Since the Supreme Court overturned Roe v. Wade in 2022, Republican state lawmakers have proposed a variety of pro-life laws, with three states placing a new focus on abortion “trafficking.”
Following the Dobbs decision, Idaho became the first state in 2023 to pass a bill enforcing criminal penalties for individuals “trafficking” a minor to another state to get an abortion and since then, Texas and Tennessee have followed suit on both the state and local levels. Republican state Rep. Jason Zachary of Tennessee told the Daily Caller News Foundation that he introduced his bill Monday after having been involved in a situation where a 14-year-old girl was taken without her parents’ knowledge to get an abortion last year.
“A young girl, a 14-year-old girl in East Tennessee, unbeknownst to her guardian was taken to West Tennessee and was not notified until the child was taken to West Tennessee. The child called the parents and said, ‘I’m in West Tennessee and I’m being taken to get an abortion.’ I was on the phone with the dad and the mom, [who were] crying asking me what I can do to help stop it. There was nothing I could do,” Zachary told the DCNF.
Zachary’s bill would make it a “criminal offense” for anyone other than a parent or guardian to take a minor out of Tennessee for an abortion and also “provide for a civil action against a person committing the offense of abortion trafficking of a minor for the wrongful death of an unborn child that was aborted,” according to the text. If passed a minor could not travel with someone other than their legal guardian to get a chemical or surgical abortion.
Texas has taken a slightly different approach than Idaho or Tennessee as multiple city councils have established new ordinances barring its citizens from being transported on their state highways to get an abortion, according to the Texas Tribune. The city council in Amarillo, Texas, is one of the latest to consider a travel ban but postponed any vote during a meeting on Dec. 19 for further review.
If passed, Amarillo’s ordinance would allow private citizens to sue anyone who “aids and abet[s]” someone to get an abortion using the highways, according to the Texas Tribune. Similar measures have been proposed in other counties, such as Lubbock, Llano, Odessa, Dallas and San Antonio, according to The Washington Post.
Some city council members have expressed concerns that the ordinances and their framing may be too extreme, according to the Post.
“I hate abortion. I’m a Jesus lover like all of you in here,” Llano councilwoman Laura Almond said during a meeting in August, according to the Post. She explained that in college she had once picked up a friend from an abortion clinic and that the law would have put her at risk of a lawsuit despite her personal beliefs on the subject.
“It’s overreaching,” Almond said during the meeting, according to the Post. “We’re talking about people here.”
Republicans have struggled on the issue of abortion over the last several elections due to poor messaging and a divided base regarding how strong candidates should be on pro-life issues. With the presidential election coming up in November, Katie Daniels, state policy director for Susan B. Anthony (SBA) Pro-Life America, told the DCNF that it will be important for Republican candidates endorsing any kind of abortion legislation, including anti-trafficking measures, to “talk about what they are for” and not just what they are against.

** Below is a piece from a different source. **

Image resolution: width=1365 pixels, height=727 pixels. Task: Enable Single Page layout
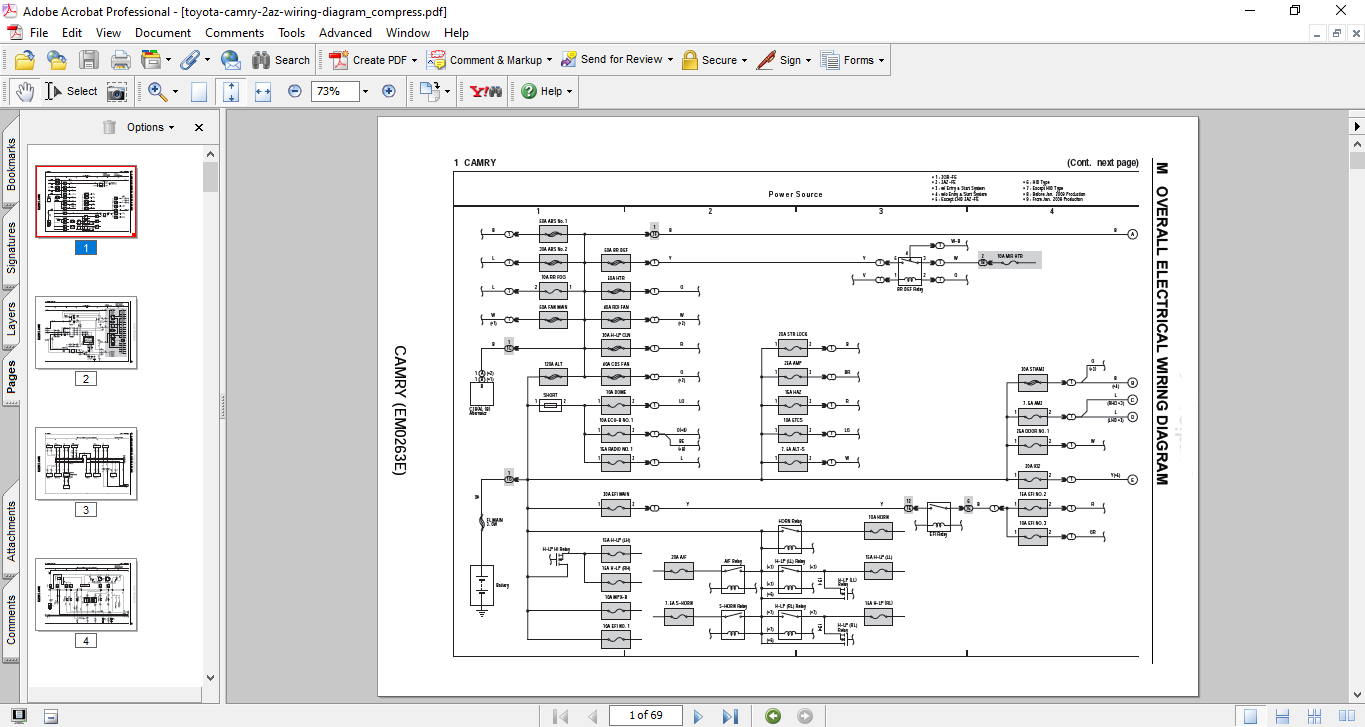point(1250,715)
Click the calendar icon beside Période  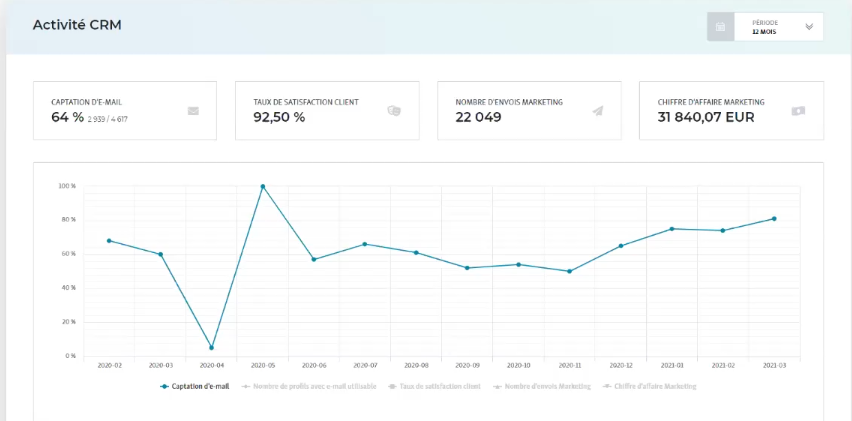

“It should be the easiest thing in the world to say it’s unacceptable for an adult to take somebody else’s kid anywhere without their parents knowing, let alone to another state for a medical procedure that’s illegal in their state. That should be a real point of consensus, regardless of political party,” Daniels said. “Beyond that, candidates should be talking about what they’re for. They’re for resources being available to women and their children, they’re for the pregnancy centers that help these women and they are for the life of both the mom and her baby.”
Daniels argued polling had found that “two-thirds of Americans” support parental notification and consent before minors can get a chemical abortion through the mail and a Rasmussen poll from July 2022 found that 64% of Americans support parental notification before a child gets an abortion.
“This is a very common sense position if you ask normal people. It’s politicians who are tied up to the industry that seem to have trouble with it,” Daniels told the DCNF.